__OPDRACHT__: Vervang in de tekst over de raadsvergadering "griffier" door "notulist" en schrijf het stuk op dat begint bij "Artikel 16 Presentielijst" en doorloopt tot en met "de raad aangewezen.".

__GEKOZEN FRAGMENT__:
• • • • •
Artikel 15 Openbare kennisgeving

  • 1. De vergadering wordt door aankondiging in De Eemslander, op het publicatiebord van de gemeente en door plaatsing op de internetsite van de gemeente ter openbare kennis gebracht.

  • 2. De openbare kennisgeving vermeldt:

    a. de datum, aanvangstijd en plaats van de vergadering;

    b. de wijze waarop en de plaats waar een ieder de voorlopige agenda en de daarbij behorende stukken kan inzien;

    c. de mogelijkheid tot het uitoefenen van het spreekrecht als bedoeld in artikel 19.

  • 3. Met de aankondiging op de internetsite worden ook de voorstellen volledig op deze site gepubliceerd.

Paragraaf 2 Orde der vergadering

Artikel 16 Presentielijst

Bij binnenkomst in de vergaderzaal tekent ieder lid van de raad onmiddellijk de presentielijst. Aan het einde van elke vergadering wordt die lijst door de voorzitter en de griffier door ondertekening vastgesteld.

Artikel 17 Zitplaatsen

  • 1. De voorzitter, de leden van de raad en de griffier hebben een vaste zitplaats, door de voorzitter na overleg in het presidium bij aanvang van iedere nieuwe zittingsperiode van de raad aangewezen.

  • 2. Indien daartoe aanleiding bestaat, kan de voorzitter de indeling herzien na overleg in het presidium.

  • 3. De voorzitter draagt zorg voor een zitplaats voor de wethouders, secretaris en overige personen, die voor de vergadering zijn uitgenodigd.

Artikel 18 Opening vergadering; quorum

  • 1. De voorzitter opent de vergadering op het vastgestelde uur, indien het daarvoor door de wet vereiste aantal leden van de raad blijkens de presentielijst aanwezig is.

  • 2. Wanneer een kwartier na het vastgestelde tijdstip niet het vereiste aantal leden aanwezig is, bepaalt de voorzitter, na voorlezing van de namen der afwezige leden, dag en uur van de volgende vergadering, met inachtneming van artikel 20 van de Gemeentewet.

Artikel 19 Spreekrecht burgers

  • 1. Na de opening van de vergadering en direct na de vaststelling van de definitieve agenda kunnen andere aanwezige burgers gezamenlijk gedurende maximaal dertig minuten het woord voeren over geagendeerde onderwerpen. Bij opiniërend geagendeerde onderwerpen kan dat bij het agendapunt zelf.

  • 2. Het woord kan niet gevoerd worden:

    a. over een besluit van het gemeentebestuur waartegen bezwaar of beroep op de rechter openstaat of heeft opengestaan;

    b. over benoemingen, keuzen, voordrachten of aanbevelingen van personen;

    c. indien een klacht ex artikel 9:1 van de Algemene wet bestuursrecht kan of kon worden ingediend.

  • 3. Degene, die van het spreekrecht gebruik wil maken, meldt dit ten minste 24 uur voor de aanvang van de vergadering aan de griffier. Hij vermeldt daarbij zijn naam, adres en telefoonnummer en het onderwerp waarover hij het woord wil voeren.
• • • • •
__BRONMATERIAAL__:
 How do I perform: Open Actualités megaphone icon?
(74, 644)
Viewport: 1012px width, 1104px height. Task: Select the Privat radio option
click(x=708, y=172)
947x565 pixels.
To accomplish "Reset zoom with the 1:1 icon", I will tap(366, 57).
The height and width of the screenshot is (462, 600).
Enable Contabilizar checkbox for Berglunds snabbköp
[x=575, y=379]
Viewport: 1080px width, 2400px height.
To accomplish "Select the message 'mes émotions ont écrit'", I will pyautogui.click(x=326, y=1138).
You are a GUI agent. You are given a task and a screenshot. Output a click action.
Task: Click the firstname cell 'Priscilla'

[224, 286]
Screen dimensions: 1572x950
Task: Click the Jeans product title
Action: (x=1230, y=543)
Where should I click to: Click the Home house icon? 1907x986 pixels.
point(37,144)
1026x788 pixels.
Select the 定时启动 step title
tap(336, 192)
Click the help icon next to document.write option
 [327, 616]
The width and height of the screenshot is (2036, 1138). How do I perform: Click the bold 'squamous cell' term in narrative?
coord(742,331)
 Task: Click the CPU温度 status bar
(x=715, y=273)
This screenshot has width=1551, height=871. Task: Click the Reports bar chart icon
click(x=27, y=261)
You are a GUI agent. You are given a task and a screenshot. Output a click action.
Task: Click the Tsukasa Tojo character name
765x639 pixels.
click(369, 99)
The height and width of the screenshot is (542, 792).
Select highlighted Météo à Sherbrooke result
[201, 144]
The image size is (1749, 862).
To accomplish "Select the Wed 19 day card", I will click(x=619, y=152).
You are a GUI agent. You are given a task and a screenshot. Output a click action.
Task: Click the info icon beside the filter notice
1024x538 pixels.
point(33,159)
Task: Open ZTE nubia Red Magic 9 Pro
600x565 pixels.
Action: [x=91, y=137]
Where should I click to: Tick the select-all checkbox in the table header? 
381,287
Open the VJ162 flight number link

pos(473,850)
• • • • •
__JOUW ANTWOORD__:
Artikel 16 Presentielijst

Bij binnenkomst in de vergaderzaal tekent ieder lid van de raad onmiddellijk de presentielijst. Aan het einde van elke vergadering wordt die lijst door de voorzitter en de notulist door ondertekening vastgesteld.

Artikel 17 Zitplaatsen

  • 1. De voorzitter, de leden van de raad en de notulist hebben een vaste zitplaats, door de voorzitter na overleg in het presidium bij aanvang van iedere nieuwe zittingsperiode van de raad aangewezen.